2. The application dated 23rd January, 2018 principally seeks orders that an order of temporary injunction be issued restraining the Defendant and or its agents, servants, employees, nominees or any other person whosever either acting at the behest of the Defendant or otherwise from proceeding with the Extra Ordinary Meeting of the Interested Party convened by the Defendant on 26th January 2018 at City Hall at 8. 00 a.m., pending determination of arbitration proceedings to be initiated by the Plaintiffs herein.
3. The application is predicated on the grounds stated therein and is supported by the affidavit of Raphael M Nzomo, the 1st Plaintiff and the Interested Party’s Board of Directors Chairman. The 2nd - 8th Plaintiffs are the Co-Directors. The appointment is for a three year period from 11th July, 2016 to 10th July, 2019.
4. The Interested Party, Nairobi City Water & Sewerage Company Limited (hereinafter the Company) is a limited liability company incorporated under the provisions of the Companies Act (Cap 486 Laws of Kenya), repealed and transited by the Companies Act, 2015. The Company is a public corporation managed under the Companies Act and the Company’s Memorandum and Articles of Association.
5. The Defendant, Nairobi County Government (hereinafter the County Government), administers the water and sewerage services through the Company pursuant to the provisions of Section 79 of the Water Act, 2016.
6. The Directors complaint is that the County Government, a shareholder in the Company issued a Notice calling for the convening of an Extra Ordinary General Meeting of the Company with the principal agenda of removing them from the Company’s Board of Directors. The Directors’ view is that the Notice is in breach of the Company’s Articles of Association. Aggrieved by the said Notice, the Directors declared a dispute. It is stated that the said declaration of a dispute is in accordance with the company’s Articles of Association. The Directors then went ahead to nominate an arbitrator but the County Government declined to accede the choice of the Arbitrator.
7. It is stated that vide a letter dated 27th September, 2017, the County Government purported to suspend the operations of the Board of Directors. That the Directors in response filed H.C. Nbi ELRC No. 85 of 2017 Raphael Nzomo & others v Nairobi County Council Government & Others which ended up being struck out as having been filed in the wrong forum. The Directors then filed Constitution Petition H.C. Nbi Petition No. 563 of 2017 between the same parties which petition is still pending but is limited to the issue of the suspension of the Board of Directors.
8. The Directors contention is that the Extraordinary General Meeting is illegal and will prejudice their position if they are removed from the Board of Directors and other Directors appointed.
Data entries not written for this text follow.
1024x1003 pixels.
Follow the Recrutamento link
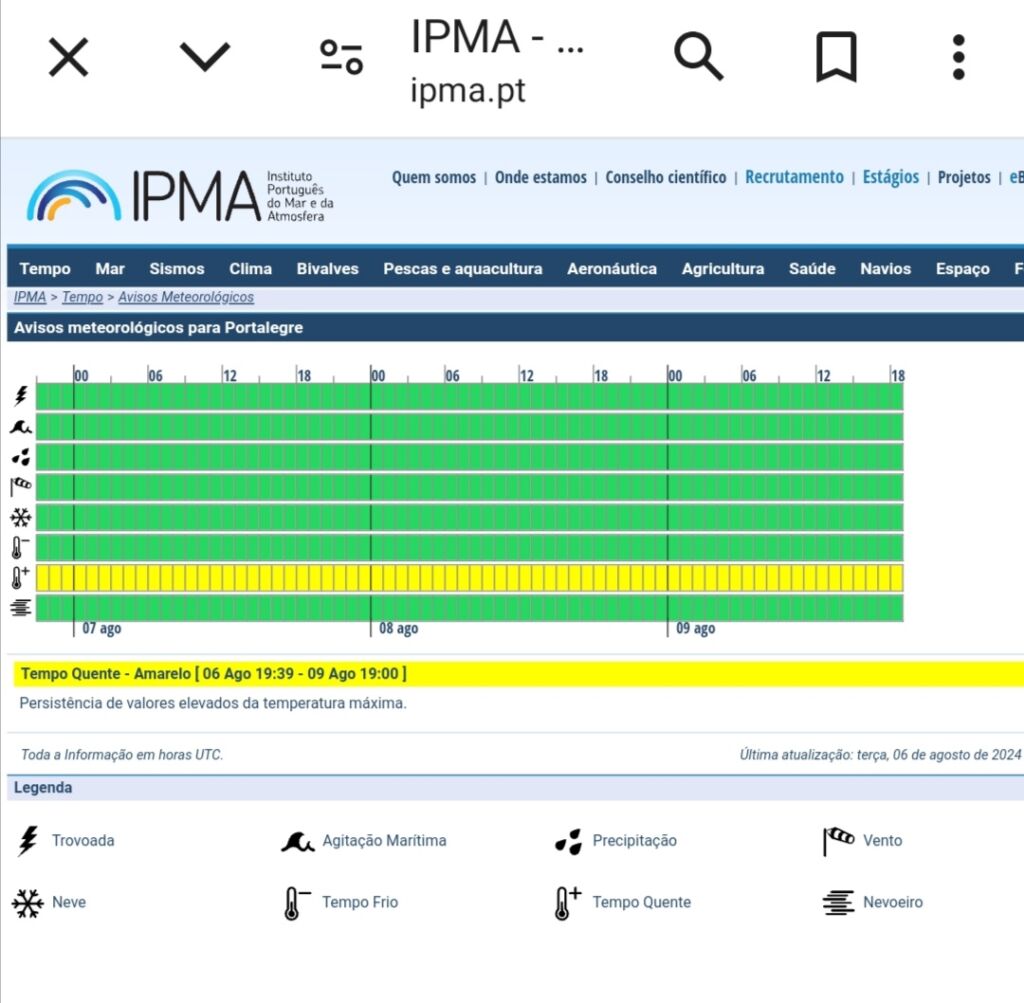point(794,177)
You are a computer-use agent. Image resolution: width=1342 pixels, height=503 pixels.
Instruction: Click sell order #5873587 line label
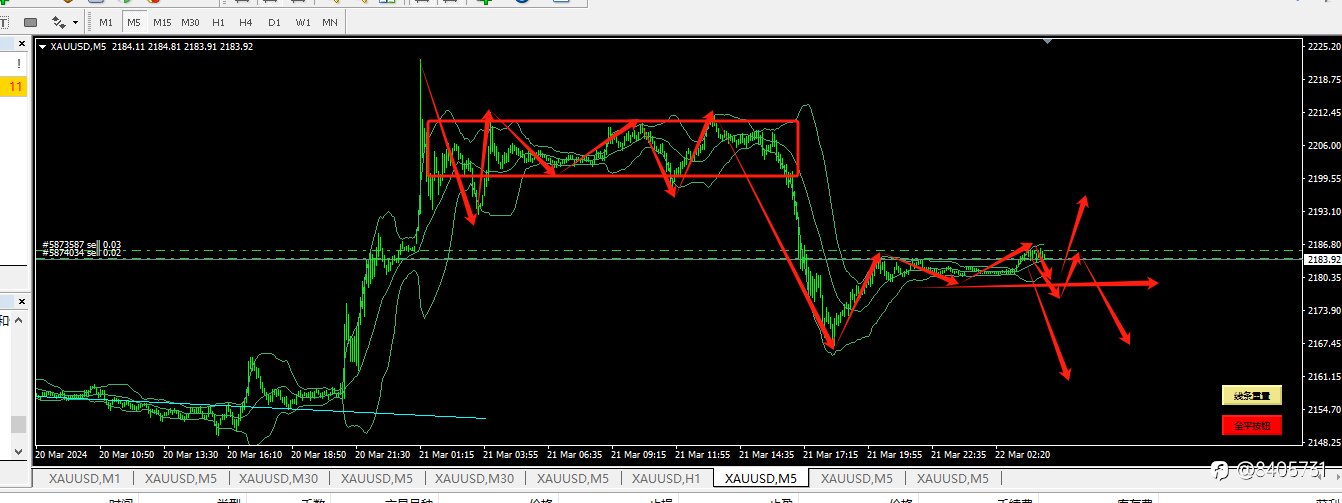(x=82, y=245)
In addition the Directors allege malice on the part of the County Government particularly with the engagement of the Ethics and Anti-Corruption Commission (hereinafter EACC) by the County Government to investigate the Directors then use the investigation and allegations as a basis for their removal yet the EACC report is yet to be out.
9. The application is opposed by the County Government. It is stated in the replying affidavit that the application is incompetent, has no merits and distorted or failed to disclose material facts to the court. It is further stated that the Notice of the Extra Ordinary General Meeting was issued in accordance with the Company’s Articles of Association and that no prejudice will be occasioned to the Company if the Extra Ordinary General Meeting proceeds.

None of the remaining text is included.